Texte source:
------------------------------------------------

En comprenant mieux les interactions entre les cellules tumorales et le système immunitaire, les scientifiques ont notamment mis au point des anticorps qui cette fois ne ciblent pas la tumeur mais les lymphocytes T. Ceux-ci sont en charge de détruire les agents pathogènes, les cellules anormales ou cancéreuses. «On a pu démontrer que les cellules cancéreuses ne sont pas attaquées par les cellules T car elles modifient leur fonctionnement, explique Lana Kandalaft. Les anticorps dits "checkpoint inhibitors" vont lever ce blocage et redonner aux lymphocytes T leur capacité de détruire les cellules tumorales.» Ces molécules ont été récemment testées dans des essais cliniques ciblant divers types de tumeurs et leur efficacité a été démontrée notamment pour certains mélanomes.

------------------------------------------------

Données fournies:
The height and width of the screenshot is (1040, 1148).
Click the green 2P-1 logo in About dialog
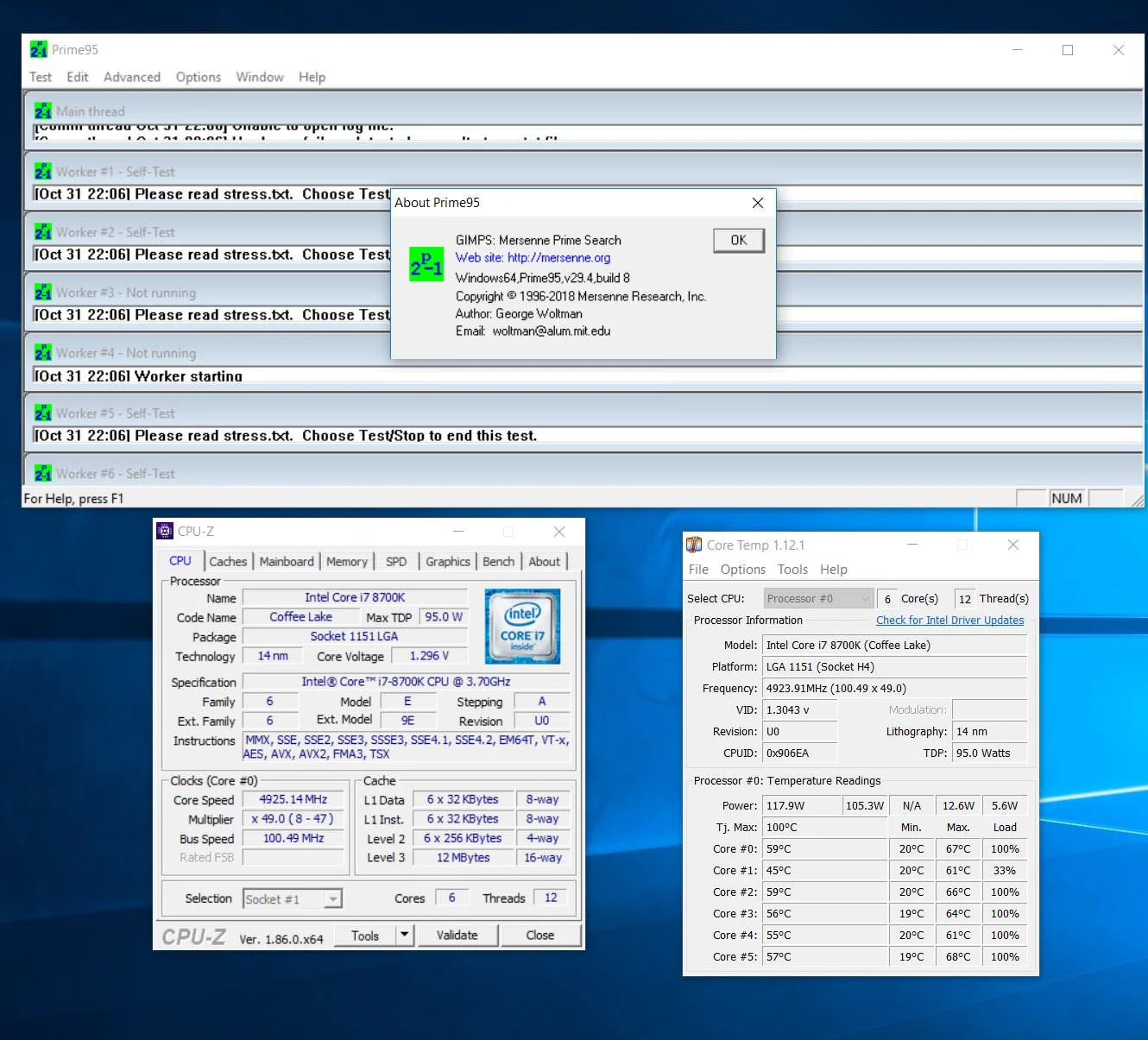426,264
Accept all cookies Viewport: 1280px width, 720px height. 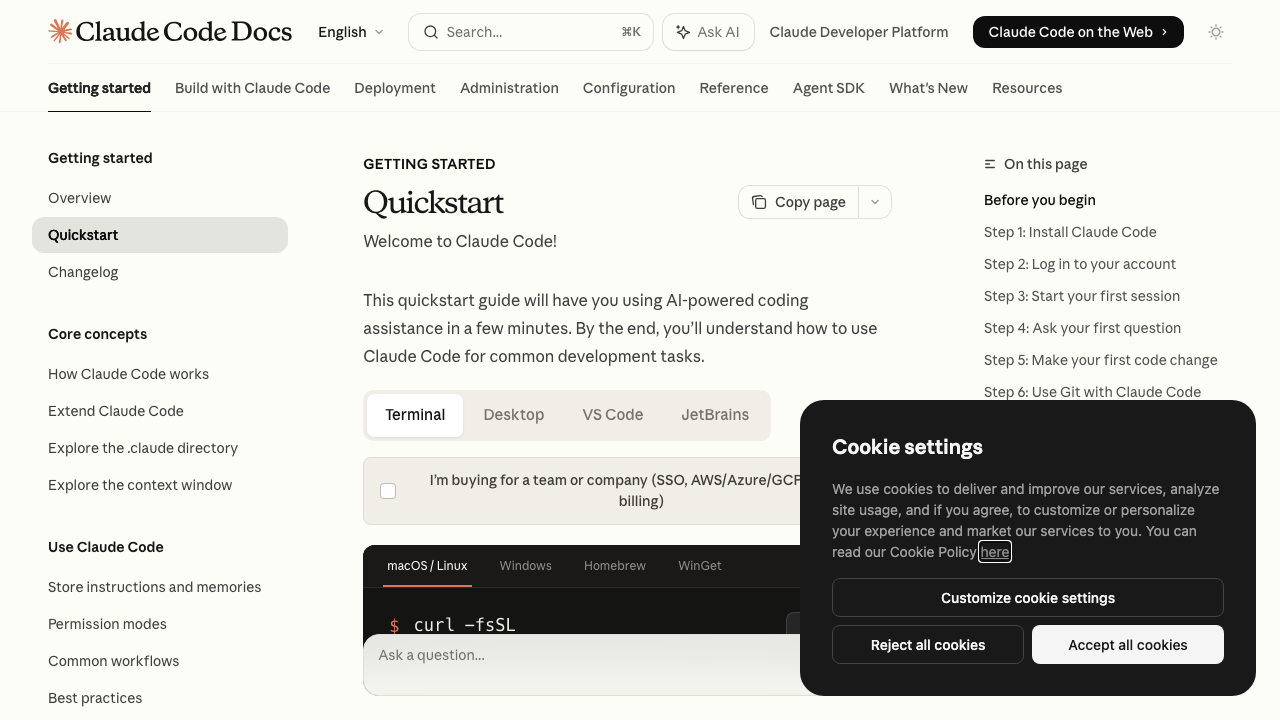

------------------------------------------------

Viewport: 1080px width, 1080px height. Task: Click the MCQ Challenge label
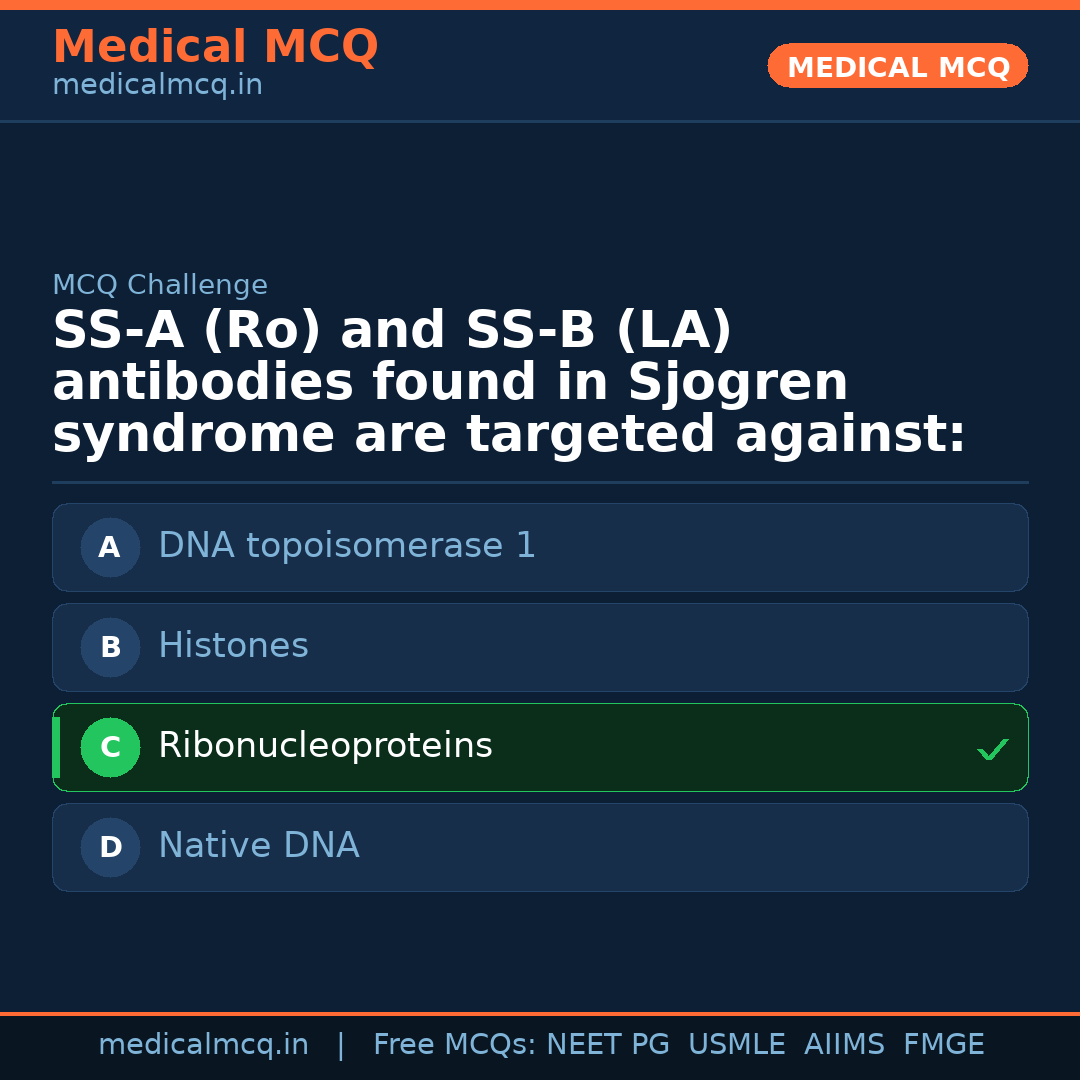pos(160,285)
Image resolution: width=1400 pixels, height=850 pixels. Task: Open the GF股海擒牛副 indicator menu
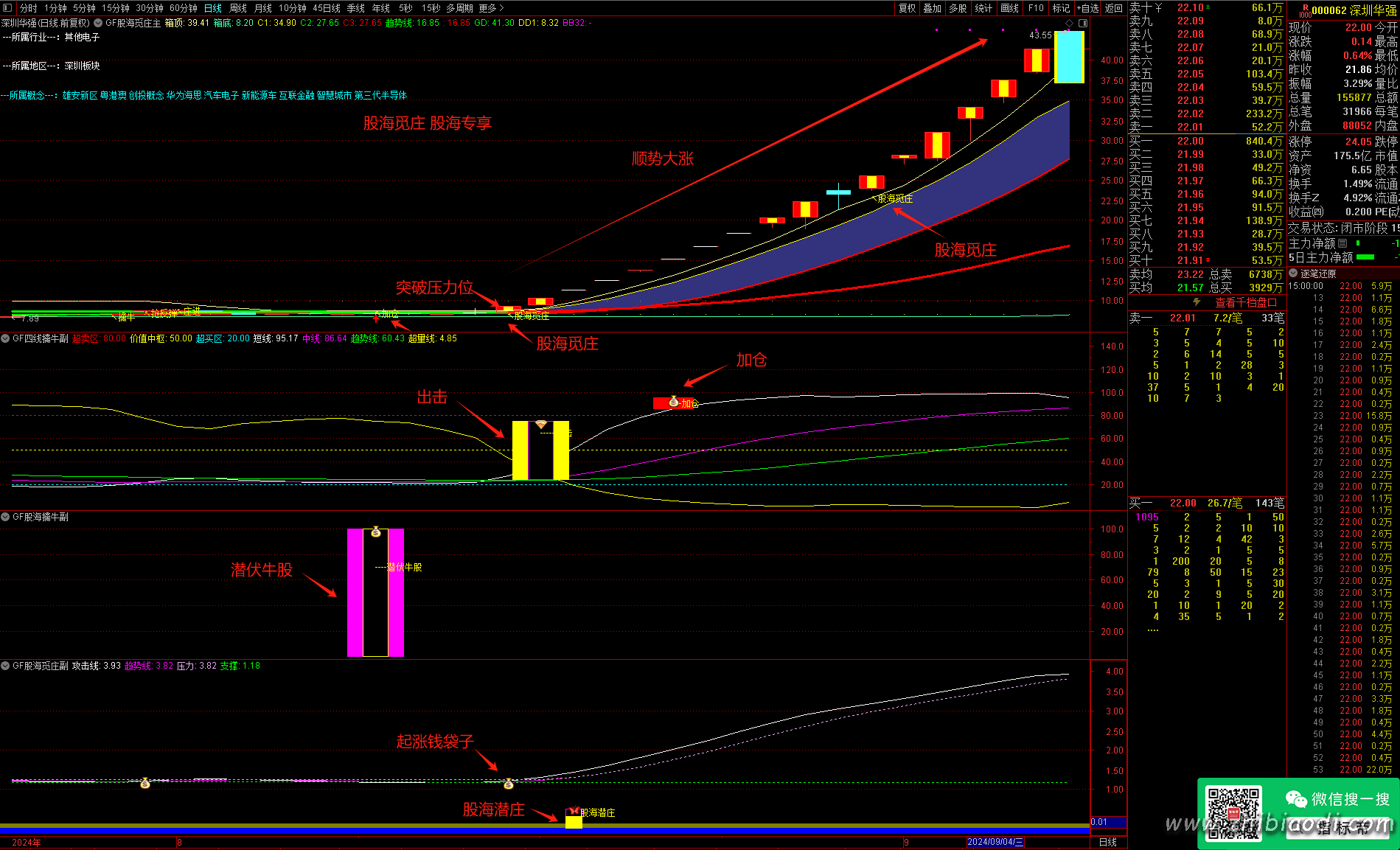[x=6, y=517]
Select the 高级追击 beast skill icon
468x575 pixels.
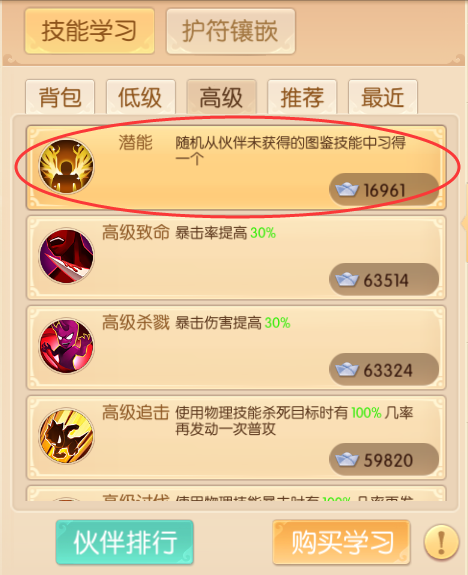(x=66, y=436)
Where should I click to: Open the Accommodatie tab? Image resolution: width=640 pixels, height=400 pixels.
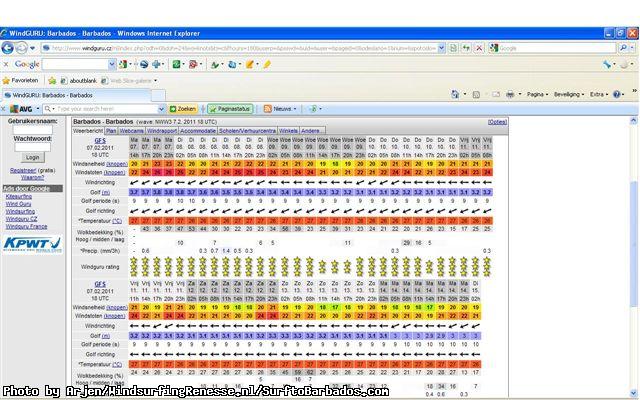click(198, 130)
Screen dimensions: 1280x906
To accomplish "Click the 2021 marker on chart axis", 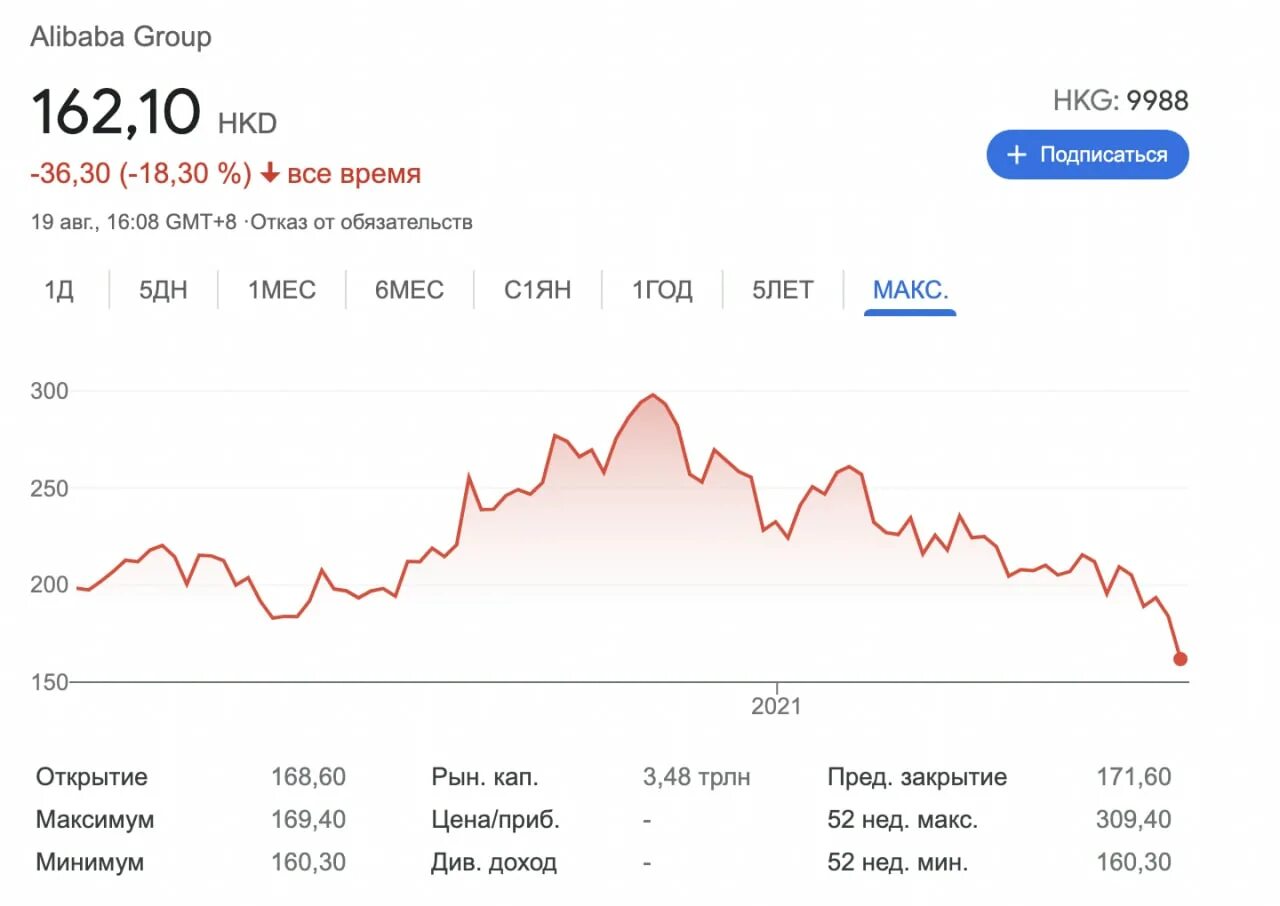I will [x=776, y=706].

------------------------------------------------

Questions sur le document:
#1 Selon le texte source, de quoi les lymphocytes T sont-ils chargés ?
#2 Recopiez tout le passage du texte source, depuis « En comprenant mieux » jusqu'à « pour certains mélanomes. ».
Les enregistrements ne jouent aucun rôle dans cet exercice.

Exercices corrigés:
#1 Ils sont chargés de détruire les agents pathogènes, les cellules anormales ou cancéreuses.

#2
En comprenant mieux les interactions entre les cellules tumorales et le système immunitaire, les scientifiques ont notamment mis au point des anticorps qui cette fois ne ciblent pas la tumeur mais les lymphocytes T. Ceux-ci sont en charge de détruire les agents pathogènes, les cellules anormales ou cancéreuses. «On a pu démontrer que les cellules cancéreuses ne sont pas attaquées par les cellules T car elles modifient leur fonctionnement, explique Lana Kandalaft. Les anticorps dits "checkpoint inhibitors" vont lever ce blocage et redonner aux lymphocytes T leur capacité de détruire les cellules tumorales.» Ces molécules ont été récemment testées dans des essais cliniques ciblant divers types de tumeurs et leur efficacité a été démontrée notamment pour certains mélanomes.